No more 'My Lord', 'Your Lordship' in Kerala HC

Written By DNA Web Team | Updated:

The advocates of Kerala HC have stopped the colonial practice of addressing judges as 'My Lord' or 'Your Lordship' and switched to 'Your Honour' and 'This Honourable Court'.

KOCHI: The advocates of Kerala High Court have stopped the 'colonial practice' of addressing judges as 'My Lord' or 'Your Lordship' and switched to 'Your Honour' and 'This Honourable Court'.

Kerala High Court Advocates Association President M P Krishnan Nair said that the 4,500-member strong association had unanimously resolved to stop addressing judges as 'My Lord' or 'Your Lordship' from June 11.
 
"We passed the resolution following a directive received by the association from the Bar Council of India in December, 2006. The Bar Council had resolved that the form of address in the Supreme Court and High Courts should be 'Your Honour' or 'Honourable Court' and in the subordinate courts and tribunals, it should be 'Sir' or an equivalent word in the regional language."
 
The Kerala High Court Advocates Association was perhaps the first one in the country to take this step.

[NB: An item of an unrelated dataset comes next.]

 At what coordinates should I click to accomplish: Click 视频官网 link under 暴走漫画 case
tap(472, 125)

The earlier forms of addressing the bench were being dispensed with as these were considered as "relics of our colonial past", he said.

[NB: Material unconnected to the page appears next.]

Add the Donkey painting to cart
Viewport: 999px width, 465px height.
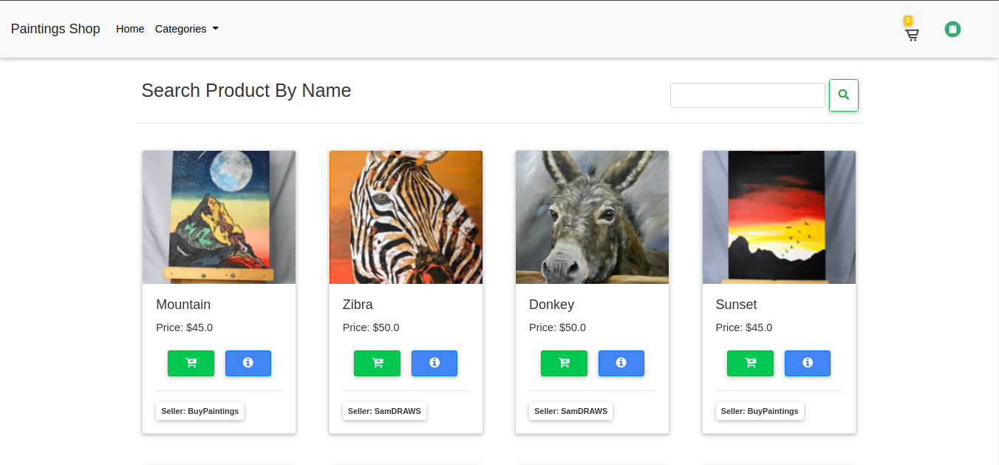pyautogui.click(x=564, y=363)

Stating that some members of the bench had responded favourably to the move, Mr Nair said one of the judges in the open court on Monday told the lawyers that he preferred to be addressed as 'Your Honour'.
 
"By force of habit, some lawyers may continue to say 'My Lord', but gradually they will get used to the new system," he added.
 
He said similar resolutions were to be passed by nearly 85 advocates associations at the district and 'taluk' level in the state to switch to the new form of address.
 
Noted jurist and former Supreme Court Judge V R Krishna Iyer, welcoming the Kerala High Court Advocates Association's decision, recalled that way back in 1957, he was the first one to make a suggestion to this effect at the All India Law Ministers Conference in New Delhi.

"Participating as the Law Minister of Kerala, I had suggested that both the dress and form of addressing the bench should be changed and a more native form be adopted.

The meeting, presided over by then Union Home Minister G B Pant, considered the suggestion but put off a decision for the next meeting. A decision was never taken," Justice Iyer said.

"I am satisfied that the Kerala High Court Advocates Association has become the first one in the country to take this step. Even if they have not decided anything about changing the dress, at least in the mode of address they have become 'swadeshi'," he added.